One of the fundamental and recurring problems in computer science is
to find elements in collections, such as elements in sets.  An
important algorithm for this problem is \emph{binary search}.  We use
binary search for an integer in a sorted array to exemplify it.  As a
preliminary study in this lecture we analyze \emph{linear search},
which is simpler, but not nearly as efficient.  Still it is often
used when the requirements for binary search are not satisfied,
for example, when we do not have the elements we have to search
arranged in a sorted array.

In term of our learning goals, we address the following:
\begin{description}
\item[Computational Thinking:] Developing contracts (preconditions,
  postconditions, assertions, and loop invariants) that establish the
  safety and correctness of imperative programs.

  Evaluating the use of \emph{order}
  (sorted data) as a problem-solving tool.

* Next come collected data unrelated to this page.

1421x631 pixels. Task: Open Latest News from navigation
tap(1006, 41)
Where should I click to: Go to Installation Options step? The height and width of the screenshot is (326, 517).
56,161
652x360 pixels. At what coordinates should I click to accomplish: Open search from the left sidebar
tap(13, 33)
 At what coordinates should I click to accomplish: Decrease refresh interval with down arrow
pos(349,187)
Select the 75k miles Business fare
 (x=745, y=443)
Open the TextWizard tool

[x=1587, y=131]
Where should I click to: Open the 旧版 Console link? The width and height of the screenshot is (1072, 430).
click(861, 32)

  Identifying the difference between \emph{specification} and
  \emph{implementation}.

\item[Algorithms and Data Structures:]
  Describing linear search.

\item[Programming:] We will practice \emph{deliberate programming}
  together in lectures.

  Identifying, describing, and effectively using short-circuiting
  Boolean operators.

\end{description}

\section{Linear Search in an Unsorted Array}

If we are given an array of integers $A$ without any further
information and have to decide if an element $x$ is in $A$, we just
have to search through it, element by element.  We return \verb'true'
as soon as we find an element that equals $x$, \verb'false' if no
such element can be found.
\begin{verbatim}
bool is_in(int x, int[] A, int lower, int upper)
//@requires 0 <= lower && lower <= upper && upper <= \length(A);
{
  for (int i = lower; i < upper; i++)
    //@loop_invariant lower <= i && i <= upper;
    {
      if (A[i] == x) return true;
    }
  return false;
}
\end{verbatim}
We used the statement \verb'i++' which is equivalent
to \verb'i = i+1' to step through the array, element by element.

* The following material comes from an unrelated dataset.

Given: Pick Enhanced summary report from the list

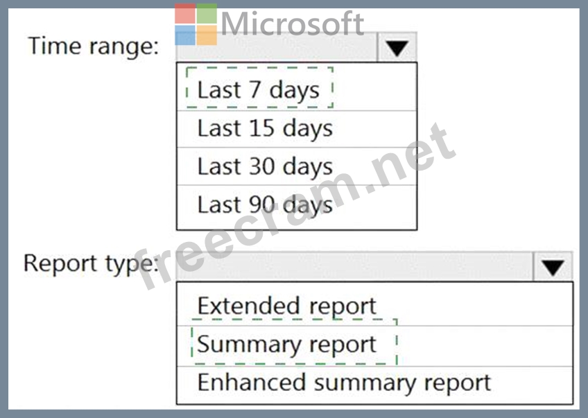Looking at the screenshot, I should coord(344,383).
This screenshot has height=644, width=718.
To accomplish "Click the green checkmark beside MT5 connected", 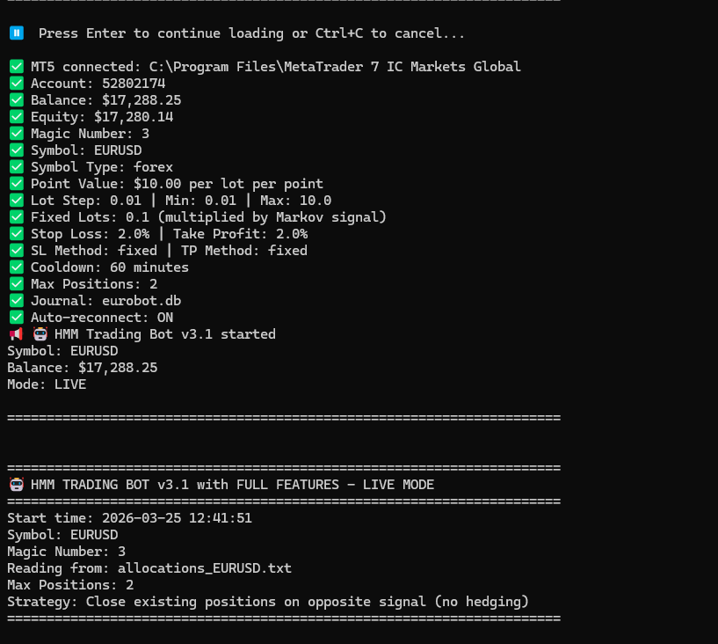I will pyautogui.click(x=17, y=67).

The precondition is very common when working with arrays. We pass an
array, and we also pass bounds -- typically we will let ${\it lower}$
be 0 and ${\it upper}$ be the length of the array. The added
flexibility of allowing ${\it lower}$ and ${\it upper}$ to take other
values will be useful if we want to limit search to the first $n$
elements of an array and do not care about the others. It will also be
useful later to express invariants such as \emph{$x$ is not among the
  first $k$ elements of $A$}, which we will write in code as
\verb'!is_in(x, A, 0, k)' and which we will write in mathematical
notation as $x \notin A[0,k)$.

The loop invariant is also typical for loops over an array.  We
examine every element ($i$ ranges from ${\it lower}$ to ${\it
  upper}-1$).  But we will have $i = {\it upper}$ after the last
iteration, so the loop invariant which is checked \emph{just before
  the exit condition} must allow for this case.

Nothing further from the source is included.